=== AIM OF THE EXERCISE ===
Would you return every entry, exactly as it is written?

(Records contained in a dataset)

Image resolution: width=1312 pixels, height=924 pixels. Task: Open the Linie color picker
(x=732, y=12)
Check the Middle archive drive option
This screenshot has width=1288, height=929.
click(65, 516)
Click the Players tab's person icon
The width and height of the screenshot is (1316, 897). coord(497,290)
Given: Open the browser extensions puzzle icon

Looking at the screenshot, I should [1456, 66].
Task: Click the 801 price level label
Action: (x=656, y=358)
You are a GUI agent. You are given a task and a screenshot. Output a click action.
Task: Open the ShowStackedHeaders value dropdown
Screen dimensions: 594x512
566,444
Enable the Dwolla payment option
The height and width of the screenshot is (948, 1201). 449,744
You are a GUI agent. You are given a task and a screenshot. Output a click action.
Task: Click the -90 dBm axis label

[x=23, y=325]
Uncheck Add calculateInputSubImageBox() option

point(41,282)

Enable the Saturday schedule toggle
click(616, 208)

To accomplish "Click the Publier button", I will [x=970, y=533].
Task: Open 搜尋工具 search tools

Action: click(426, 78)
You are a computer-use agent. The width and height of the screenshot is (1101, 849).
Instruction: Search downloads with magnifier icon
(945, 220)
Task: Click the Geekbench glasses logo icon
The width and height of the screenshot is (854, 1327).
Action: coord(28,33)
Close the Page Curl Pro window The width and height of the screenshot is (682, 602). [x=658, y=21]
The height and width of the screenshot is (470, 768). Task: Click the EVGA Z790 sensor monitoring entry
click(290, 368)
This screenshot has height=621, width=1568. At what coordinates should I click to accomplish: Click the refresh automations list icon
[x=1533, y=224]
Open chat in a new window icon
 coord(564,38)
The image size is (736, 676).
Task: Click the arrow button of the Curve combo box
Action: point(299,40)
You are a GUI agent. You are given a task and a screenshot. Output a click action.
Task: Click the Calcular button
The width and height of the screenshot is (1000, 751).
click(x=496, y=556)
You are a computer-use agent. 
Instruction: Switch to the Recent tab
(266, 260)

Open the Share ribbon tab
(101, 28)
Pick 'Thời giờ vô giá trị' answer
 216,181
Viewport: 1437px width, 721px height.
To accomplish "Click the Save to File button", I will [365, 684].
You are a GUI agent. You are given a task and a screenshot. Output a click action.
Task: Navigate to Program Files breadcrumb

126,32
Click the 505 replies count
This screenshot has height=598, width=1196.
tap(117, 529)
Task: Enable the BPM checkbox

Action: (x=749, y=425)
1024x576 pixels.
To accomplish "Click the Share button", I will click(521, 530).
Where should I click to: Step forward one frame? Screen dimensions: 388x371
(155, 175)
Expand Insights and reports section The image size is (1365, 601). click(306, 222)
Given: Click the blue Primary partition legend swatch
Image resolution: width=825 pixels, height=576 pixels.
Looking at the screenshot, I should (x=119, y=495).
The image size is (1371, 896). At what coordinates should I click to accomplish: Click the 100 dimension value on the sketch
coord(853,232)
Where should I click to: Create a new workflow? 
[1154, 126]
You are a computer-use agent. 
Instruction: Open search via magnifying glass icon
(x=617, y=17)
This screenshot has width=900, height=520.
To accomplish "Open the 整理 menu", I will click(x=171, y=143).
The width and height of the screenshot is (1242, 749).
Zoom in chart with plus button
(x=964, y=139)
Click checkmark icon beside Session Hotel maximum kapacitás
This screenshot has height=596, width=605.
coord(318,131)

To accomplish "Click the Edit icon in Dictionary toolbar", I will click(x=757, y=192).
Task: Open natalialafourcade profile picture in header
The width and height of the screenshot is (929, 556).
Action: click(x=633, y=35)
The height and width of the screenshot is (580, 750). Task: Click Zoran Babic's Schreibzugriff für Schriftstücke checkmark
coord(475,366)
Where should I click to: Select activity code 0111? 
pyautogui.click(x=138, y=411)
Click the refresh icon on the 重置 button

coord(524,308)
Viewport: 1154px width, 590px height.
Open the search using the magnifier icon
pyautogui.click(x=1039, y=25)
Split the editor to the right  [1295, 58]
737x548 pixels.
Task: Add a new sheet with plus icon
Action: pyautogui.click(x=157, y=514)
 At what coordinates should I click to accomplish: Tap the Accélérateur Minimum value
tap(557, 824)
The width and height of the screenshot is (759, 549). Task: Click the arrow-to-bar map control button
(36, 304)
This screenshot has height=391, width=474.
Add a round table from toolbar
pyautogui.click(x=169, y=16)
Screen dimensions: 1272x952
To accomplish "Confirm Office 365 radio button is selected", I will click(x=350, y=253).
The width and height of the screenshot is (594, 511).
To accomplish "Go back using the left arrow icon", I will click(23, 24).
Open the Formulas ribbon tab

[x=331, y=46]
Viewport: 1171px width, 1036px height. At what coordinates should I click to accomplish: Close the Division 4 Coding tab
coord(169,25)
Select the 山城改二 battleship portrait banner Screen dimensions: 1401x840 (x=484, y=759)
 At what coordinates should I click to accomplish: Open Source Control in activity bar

=== RESULT ===
Image resolution: width=1312 pixels, height=924 pixels. Task: Open the Linie color picker
(x=732, y=12)
Check the Middle archive drive option
This screenshot has width=1288, height=929.
click(65, 516)
Click the Players tab's person icon
The width and height of the screenshot is (1316, 897). coord(497,290)
Given: Open the browser extensions puzzle icon

Looking at the screenshot, I should [1456, 66].
Task: Click the 801 price level label
Action: (x=656, y=358)
You are a GUI agent. You are given a task and a screenshot. Output a click action.
Task: Open the ShowStackedHeaders value dropdown
Screen dimensions: 594x512
566,444
Enable the Dwolla payment option
The height and width of the screenshot is (948, 1201). 449,744
You are a GUI agent. You are given a task and a screenshot. Output a click action.
Task: Click the -90 dBm axis label

[x=23, y=325]
Uncheck Add calculateInputSubImageBox() option

point(41,282)

Enable the Saturday schedule toggle
click(616, 208)

To accomplish "Click the Publier button", I will [x=970, y=533].
Task: Open 搜尋工具 search tools

Action: click(426, 78)
You are a computer-use agent. The width and height of the screenshot is (1101, 849).
Instruction: Search downloads with magnifier icon
(945, 220)
Task: Click the Geekbench glasses logo icon
The width and height of the screenshot is (854, 1327).
Action: coord(28,33)
Close the Page Curl Pro window The width and height of the screenshot is (682, 602). [x=658, y=21]
The height and width of the screenshot is (470, 768). Task: Click the EVGA Z790 sensor monitoring entry
click(290, 368)
This screenshot has height=621, width=1568. At what coordinates should I click to accomplish: Click the refresh automations list icon
[x=1533, y=224]
Open chat in a new window icon
 coord(564,38)
The image size is (736, 676).
Task: Click the arrow button of the Curve combo box
Action: point(299,40)
You are a GUI agent. You are given a task and a screenshot. Output a click action.
Task: Click the Calcular button
The width and height of the screenshot is (1000, 751).
click(x=496, y=556)
You are a computer-use agent. 
Instruction: Switch to the Recent tab
(266, 260)

Open the Share ribbon tab
(101, 28)
Pick 'Thời giờ vô giá trị' answer
 216,181
Viewport: 1437px width, 721px height.
To accomplish "Click the Save to File button", I will [365, 684].
You are a GUI agent. You are given a task and a screenshot. Output a click action.
Task: Navigate to Program Files breadcrumb

126,32
Click the 505 replies count
This screenshot has height=598, width=1196.
tap(117, 529)
Task: Enable the BPM checkbox

Action: (x=749, y=425)
1024x576 pixels.
To accomplish "Click the Share button", I will click(521, 530).
Where should I click to: Step forward one frame? Screen dimensions: 388x371
(155, 175)
Expand Insights and reports section The image size is (1365, 601). click(306, 222)
Given: Click the blue Primary partition legend swatch
Image resolution: width=825 pixels, height=576 pixels.
Looking at the screenshot, I should (x=119, y=495).
The image size is (1371, 896). At what coordinates should I click to accomplish: Click the 100 dimension value on the sketch
coord(853,232)
Where should I click to: Create a new workflow? 
[1154, 126]
You are a computer-use agent. 
Instruction: Open search via magnifying glass icon
(x=617, y=17)
This screenshot has width=900, height=520.
To accomplish "Open the 整理 menu", I will click(x=171, y=143).
The width and height of the screenshot is (1242, 749).
Zoom in chart with plus button
(x=964, y=139)
Click checkmark icon beside Session Hotel maximum kapacitás
This screenshot has height=596, width=605.
coord(318,131)

To accomplish "Click the Edit icon in Dictionary toolbar", I will click(x=757, y=192).
Task: Open natalialafourcade profile picture in header
The width and height of the screenshot is (929, 556).
Action: click(x=633, y=35)
The height and width of the screenshot is (580, 750). Task: Click Zoran Babic's Schreibzugriff für Schriftstücke checkmark
coord(475,366)
Where should I click to: Select activity code 0111? 
pyautogui.click(x=138, y=411)
Click the refresh icon on the 重置 button

coord(524,308)
Viewport: 1154px width, 590px height.
Open the search using the magnifier icon
pyautogui.click(x=1039, y=25)
Split the editor to the right  [1295, 58]
737x548 pixels.
Task: Add a new sheet with plus icon
Action: pyautogui.click(x=157, y=514)
 At what coordinates should I click to accomplish: Tap the Accélérateur Minimum value
tap(557, 824)
The width and height of the screenshot is (759, 549). Task: Click the arrow-to-bar map control button
(36, 304)
This screenshot has height=391, width=474.
Add a round table from toolbar
pyautogui.click(x=169, y=16)
Screen dimensions: 1272x952
To accomplish "Confirm Office 365 radio button is selected", I will click(x=350, y=253).
The width and height of the screenshot is (594, 511).
To accomplish "Go back using the left arrow icon", I will click(23, 24).
Open the Formulas ribbon tab

[x=331, y=46]
Viewport: 1171px width, 1036px height. At what coordinates should I click to accomplish: Close the Division 4 Coding tab
coord(169,25)
Select the 山城改二 battleship portrait banner Screen dimensions: 1401x840 (x=484, y=759)
 At what coordinates should I click to accomplish: Open Source Control in activity bar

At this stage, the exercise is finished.